Frank Börner (MdL) rechnet mit Klagen gegen die neue Grundsteuer

Mit einer signifikanten Senkung des Hebesatzes ist kaum zu rechnen. Die erwartet auch Ralf Lindner nicht. „Die 136 Millionen Einnahmen aus der Grundsteuer brauchen wir im Haushalt“, sagt er. „Wir haben zwar mit Abweichungen gerechnet, aber solche Sprünge haben uns auch überrascht“, sagt er zum Fall von Markus Pesch. Ein ähnlicher Schreck stehe vielen weiteren Hausbesitzern bevor, befürchtet Frank Börner. Der SPD-Landtagsabgeordnete hat sich in der politischen Diskussion mit der Reform befasst. „Ich rechne damit, dass es viele Klagen gegen die Bescheide geben wird“, sagt der Hamborner.

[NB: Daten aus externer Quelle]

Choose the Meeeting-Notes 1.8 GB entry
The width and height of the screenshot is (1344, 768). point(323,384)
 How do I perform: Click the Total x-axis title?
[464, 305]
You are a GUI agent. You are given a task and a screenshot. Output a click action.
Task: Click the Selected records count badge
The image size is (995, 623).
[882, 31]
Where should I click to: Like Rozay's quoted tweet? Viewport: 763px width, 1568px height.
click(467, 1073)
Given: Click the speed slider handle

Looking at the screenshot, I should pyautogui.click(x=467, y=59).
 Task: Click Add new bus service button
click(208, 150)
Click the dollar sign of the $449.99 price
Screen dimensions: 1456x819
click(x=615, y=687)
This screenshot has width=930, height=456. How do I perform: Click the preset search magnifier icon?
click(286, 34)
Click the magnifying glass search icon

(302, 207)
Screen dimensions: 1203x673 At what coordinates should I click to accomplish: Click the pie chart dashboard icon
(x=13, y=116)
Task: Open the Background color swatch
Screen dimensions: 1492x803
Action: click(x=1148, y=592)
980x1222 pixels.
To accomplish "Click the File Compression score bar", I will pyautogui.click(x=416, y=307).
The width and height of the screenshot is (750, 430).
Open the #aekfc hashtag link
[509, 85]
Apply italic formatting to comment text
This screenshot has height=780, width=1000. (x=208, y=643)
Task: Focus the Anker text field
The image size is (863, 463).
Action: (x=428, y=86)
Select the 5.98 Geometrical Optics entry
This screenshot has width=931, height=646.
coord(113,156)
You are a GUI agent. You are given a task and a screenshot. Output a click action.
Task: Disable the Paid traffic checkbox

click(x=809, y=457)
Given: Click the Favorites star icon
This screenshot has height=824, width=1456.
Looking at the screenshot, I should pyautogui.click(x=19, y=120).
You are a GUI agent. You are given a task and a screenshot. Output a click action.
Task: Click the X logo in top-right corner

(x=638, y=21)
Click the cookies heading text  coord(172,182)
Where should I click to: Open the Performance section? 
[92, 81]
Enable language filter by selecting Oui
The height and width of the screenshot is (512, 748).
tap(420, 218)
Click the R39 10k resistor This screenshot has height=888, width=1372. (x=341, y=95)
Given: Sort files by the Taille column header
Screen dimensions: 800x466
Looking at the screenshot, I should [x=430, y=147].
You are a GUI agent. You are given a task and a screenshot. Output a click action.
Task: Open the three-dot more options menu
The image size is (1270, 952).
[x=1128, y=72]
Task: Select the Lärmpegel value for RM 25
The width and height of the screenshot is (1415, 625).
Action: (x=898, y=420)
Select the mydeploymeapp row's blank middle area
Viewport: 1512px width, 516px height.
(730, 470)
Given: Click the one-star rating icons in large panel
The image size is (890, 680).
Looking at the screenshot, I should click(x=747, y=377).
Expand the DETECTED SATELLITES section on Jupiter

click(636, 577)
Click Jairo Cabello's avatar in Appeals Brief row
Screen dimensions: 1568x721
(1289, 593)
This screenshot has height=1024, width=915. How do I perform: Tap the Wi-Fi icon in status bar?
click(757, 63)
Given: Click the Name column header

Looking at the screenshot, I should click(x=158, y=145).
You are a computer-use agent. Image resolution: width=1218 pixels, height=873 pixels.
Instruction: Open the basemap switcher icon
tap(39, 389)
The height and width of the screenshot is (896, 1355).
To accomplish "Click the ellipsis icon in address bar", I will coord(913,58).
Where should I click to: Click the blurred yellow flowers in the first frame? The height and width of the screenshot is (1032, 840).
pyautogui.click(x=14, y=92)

HILFE BEI DER ERKLÄRUNG UND INFO ZUR HÖHE DER GRUNDSTEUER

  • Wer nicht warten will, bis der neue Hebesatz feststeht, kann mit einem Rechner des Bundes der Steuerzahler die ungefähre Höhe seiner Grundsteuer ab 2025 ermitteln.
  • Für die Abgabe der Feststellungserklärung zur Grundsteuer-Reform über das Elster-Portal bieten die drei Duisburger Finanzämter telefonische Unterstützung durch ihre Hotlines an: Süd unter 0203 30011959, das Hamborn unter 0203 5445 1959 und West unter 02065 307 1959.